▸ Task description
Gather every line of the listing below that contains the string "action". Case counts.

=== Extracted entries ===

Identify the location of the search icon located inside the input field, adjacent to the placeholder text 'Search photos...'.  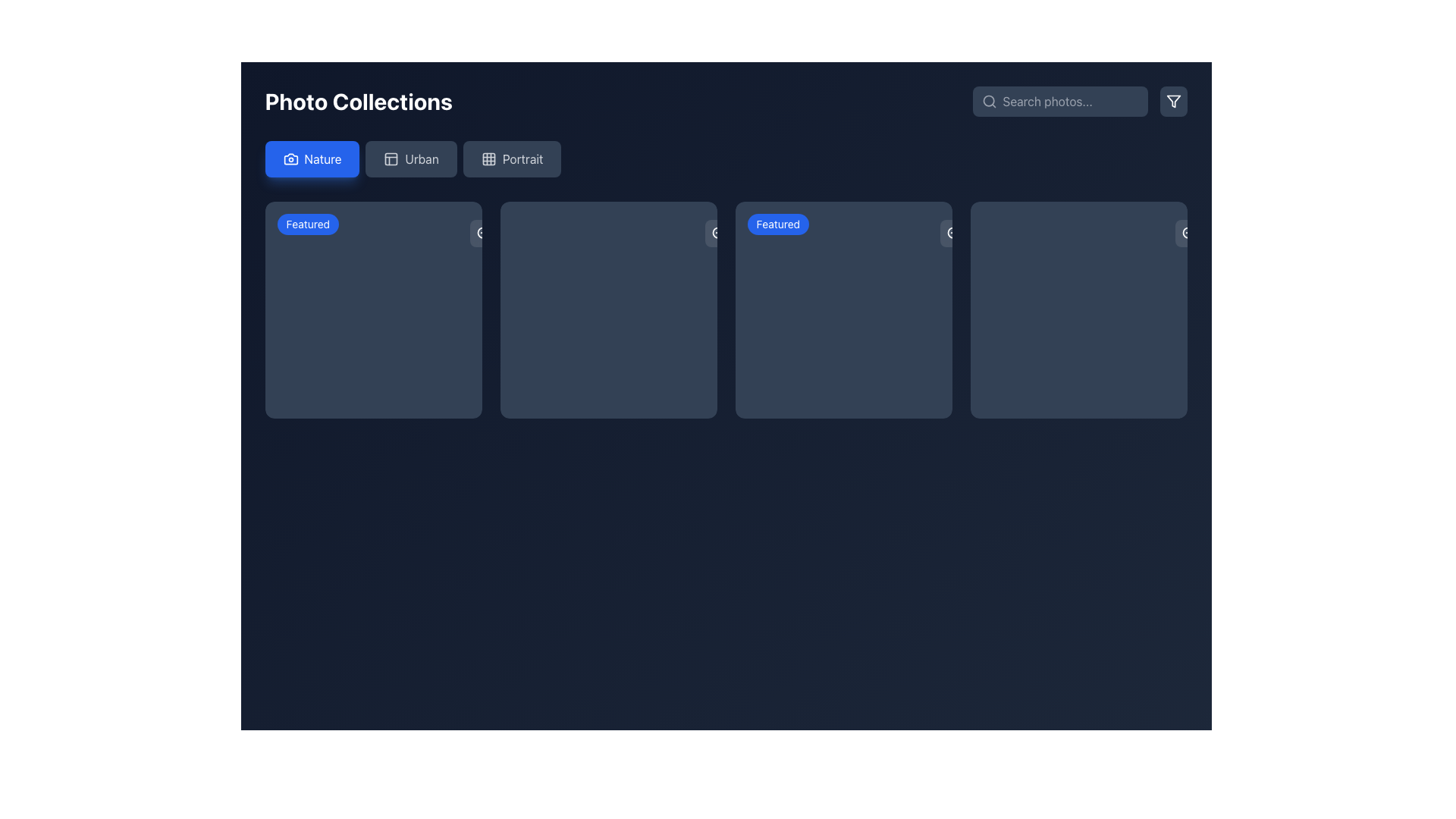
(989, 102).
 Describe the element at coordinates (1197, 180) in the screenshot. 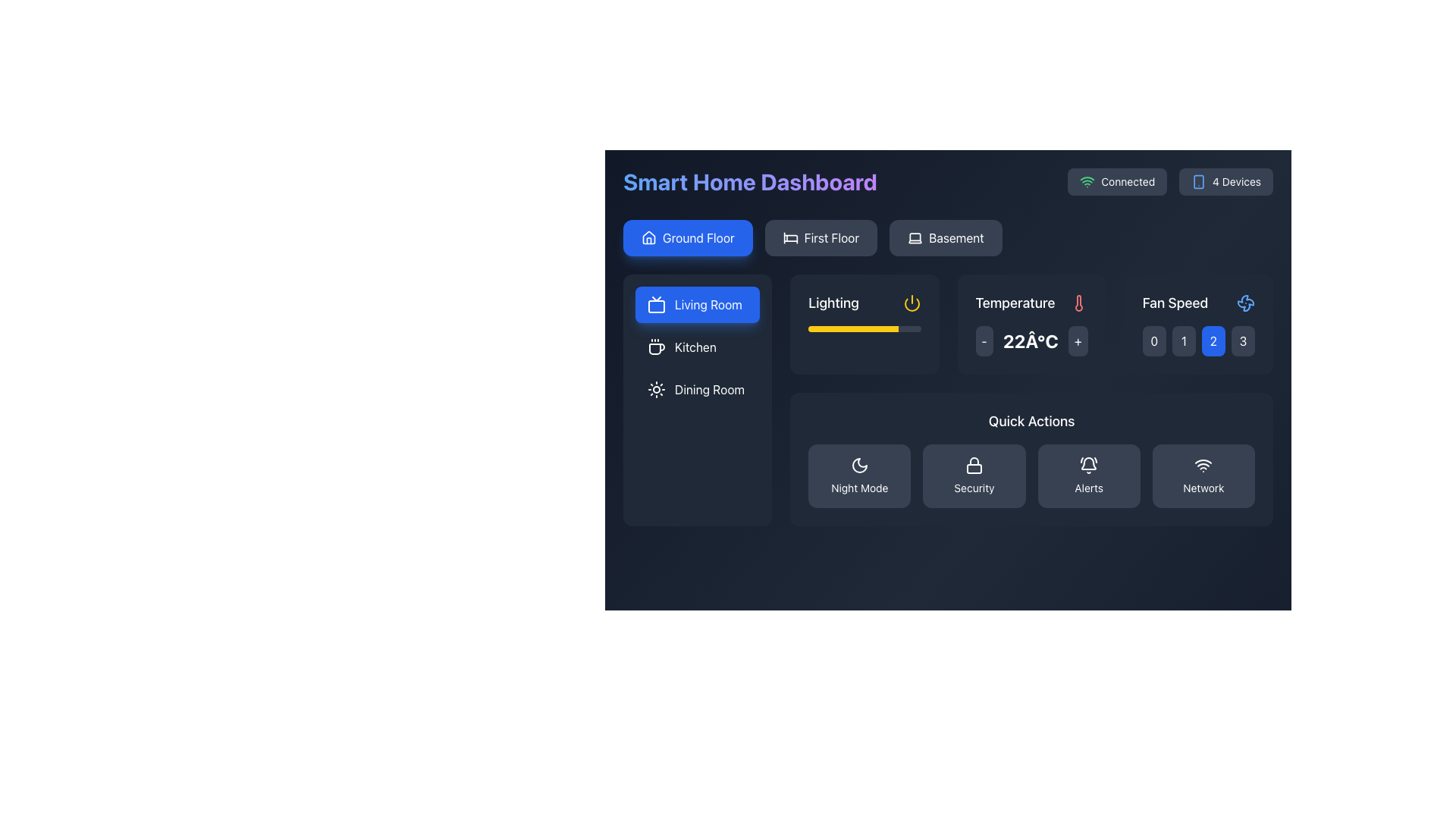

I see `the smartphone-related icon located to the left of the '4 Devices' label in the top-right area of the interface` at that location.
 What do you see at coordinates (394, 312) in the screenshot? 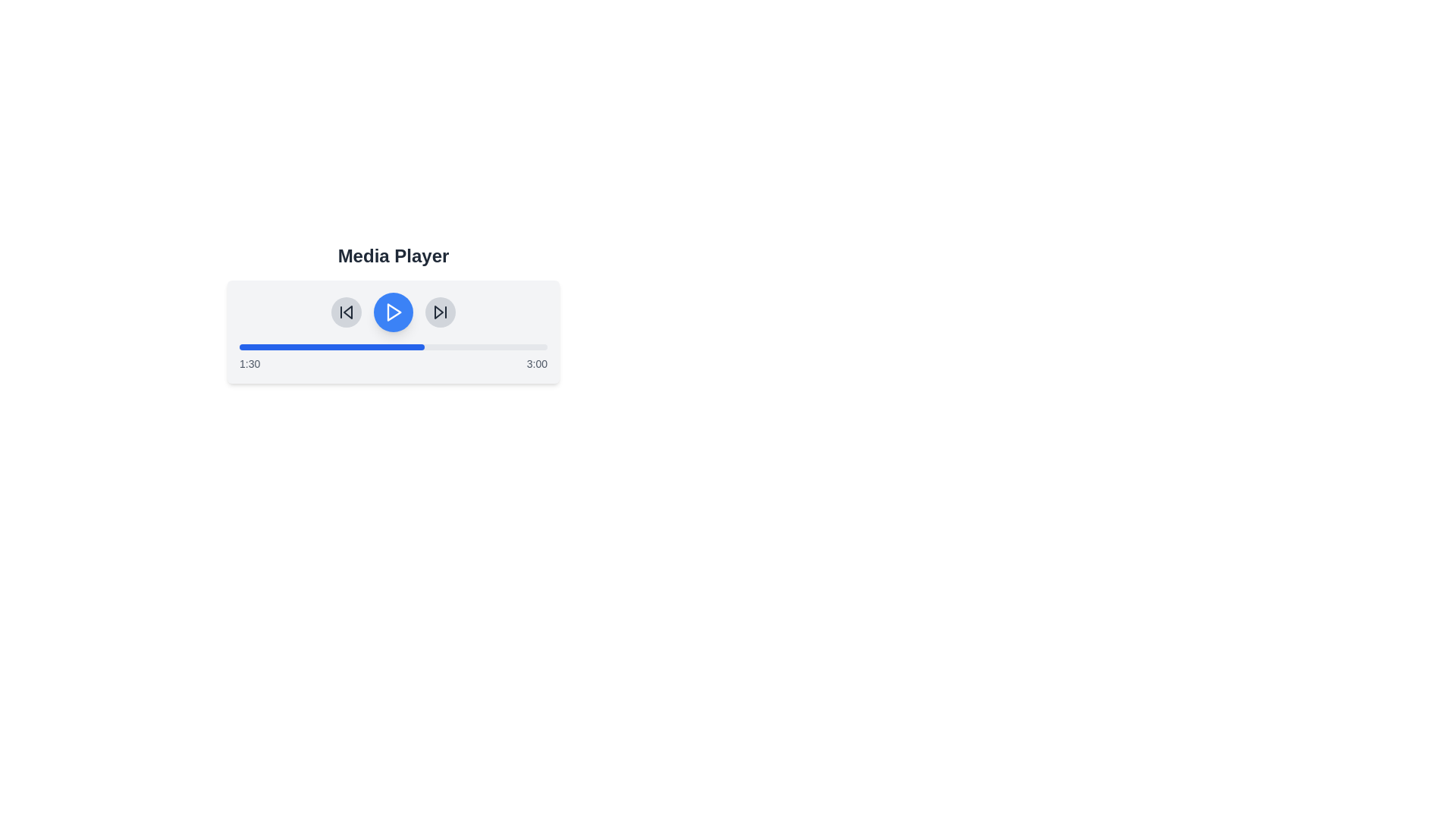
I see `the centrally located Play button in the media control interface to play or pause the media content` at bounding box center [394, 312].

===
=== Extracted entries ===

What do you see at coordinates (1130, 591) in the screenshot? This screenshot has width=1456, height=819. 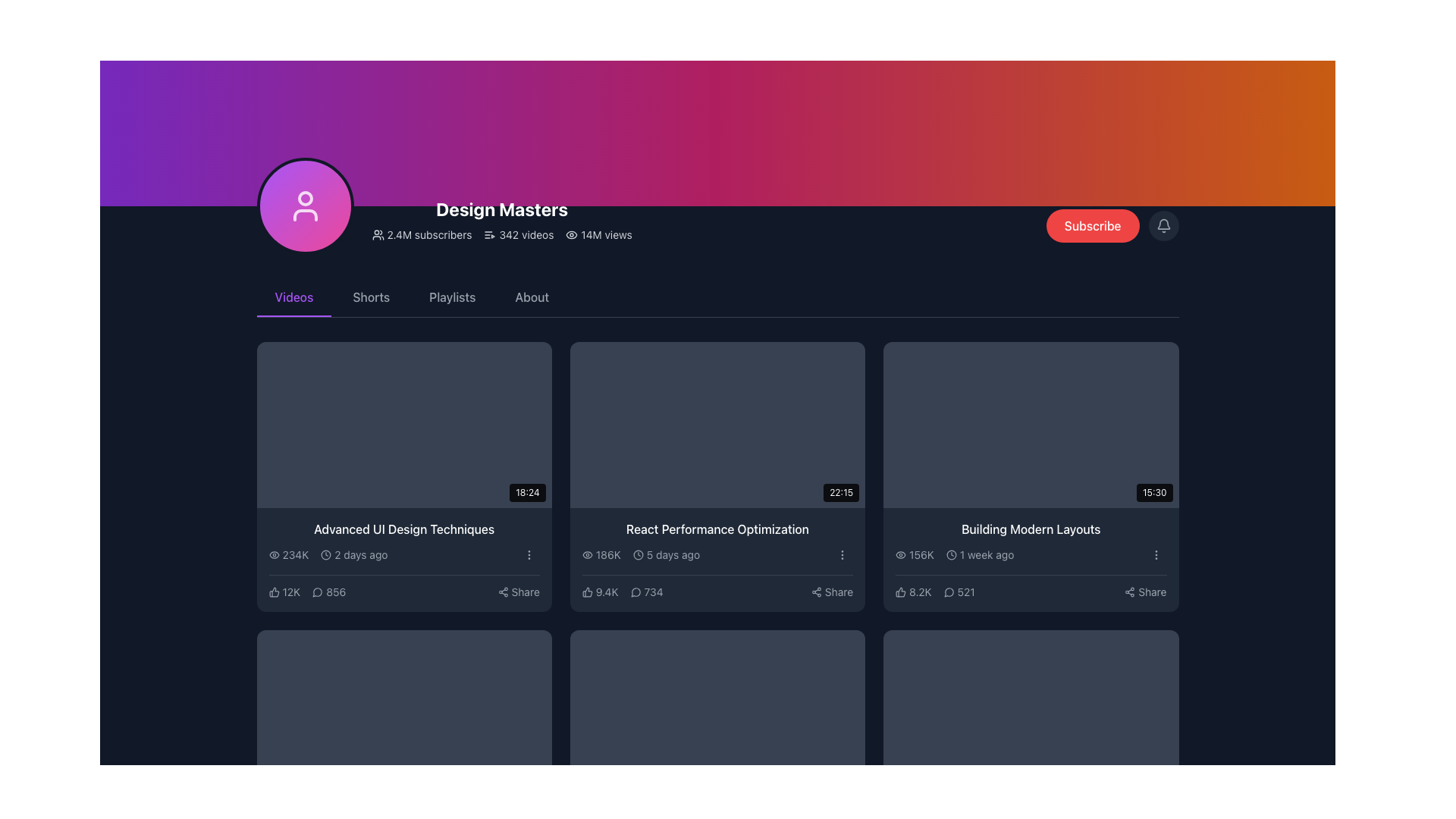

===
=== Extracted entries ===

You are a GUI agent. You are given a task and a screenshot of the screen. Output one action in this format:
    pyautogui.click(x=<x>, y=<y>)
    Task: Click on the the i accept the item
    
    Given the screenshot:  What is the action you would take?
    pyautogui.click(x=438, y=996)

===

▸ The completed task
You are a GUI agent. You are given a task and a screenshot of the screen. Output one action in this format:
    Given the screenshot:  What is the action you would take?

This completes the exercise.